## EXTRACT
● ● ● ● ● ● ●
Rats and mice are a nuisance when they pop up uninvited and many people use rodenticide in the form of “rat bait” in an effort to control them within their homes. Although this may be effective, rat bait can cause significant problems if accidentally eaten by the household pet.
The most common active ingredient in rat bait is Brodifacoum, a warfarin-like agent. Both work by preventing the body from utilising vitamin K which has dire consequence for the clotting factors.
But what are clotting factors? - The clotting factors are proteins within the blood which are required for control over bleeding. Without the clotting factors, blood would freely flow from any cut or wound but also into any space within the body (e.g. Lungs, Thorax and Abdomen).
If you suspect that your pet has inadvertently eaten rat bait, it is essential that they are brought to a veterinarian as soon as possible! If brought in early, we can induce vomiting and remove the bait from the stomach and sometimes they may not require any further treatment.
● ● ● ● ● ● ●
## GIVEN MATERIAL
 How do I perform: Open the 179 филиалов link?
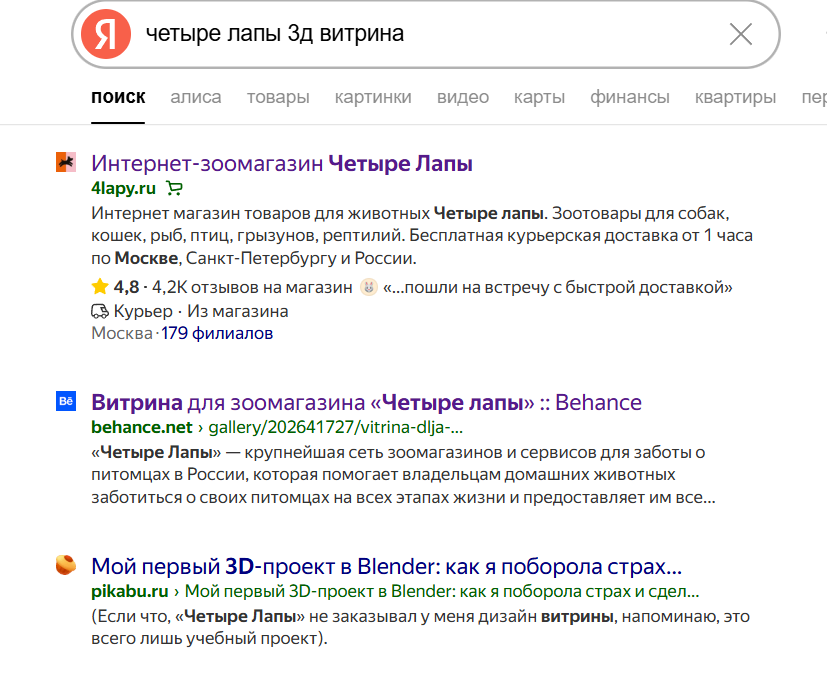[x=217, y=333]
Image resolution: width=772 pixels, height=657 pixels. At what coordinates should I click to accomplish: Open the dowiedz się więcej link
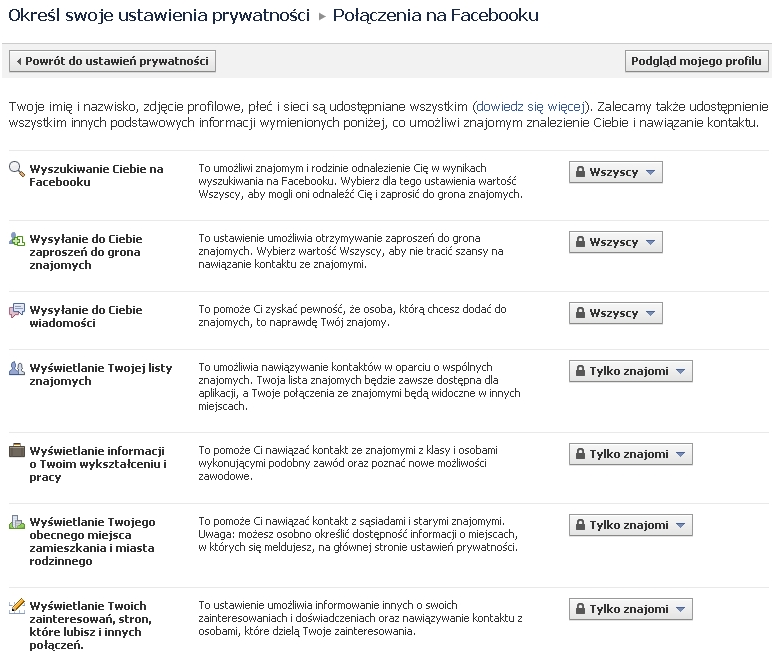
● ● ● ● ● ● ●
## WORK REQUEST 1
Translate this sentence from the rat bait article into Spanish: "The clotting factors are proteins within the blood which are required for control over bleeding."
## WORK REQUEST 2
List every part of the body that the rat bait article names as an example of a space blood could flow into without clotting factors.
## WORK REQUEST 3
Carry on the rat bait article from its last sentence.

## RESULT 1
Los factores de coagulación son proteínas presentes en la sangre que son necesarias para controlar el sangrado.

## RESULT 2
Lungs, thorax, abdomen

## RESULT 3
However it does take at least 3 days before the clotting factor levels drop to where you see clinical signs so it is good to remain vigilant even if the ingested bait is removed. If they do require further treatment and are not showing clinical signs of bleeding, the simple solution is to give them vitamin K with their food for a period of 30 days. Without this medication there is a risk of death. It is always better to prevent the problem by ensuring there is no way for your dog to get at rat bait, and if it does, to visit the vet immediately.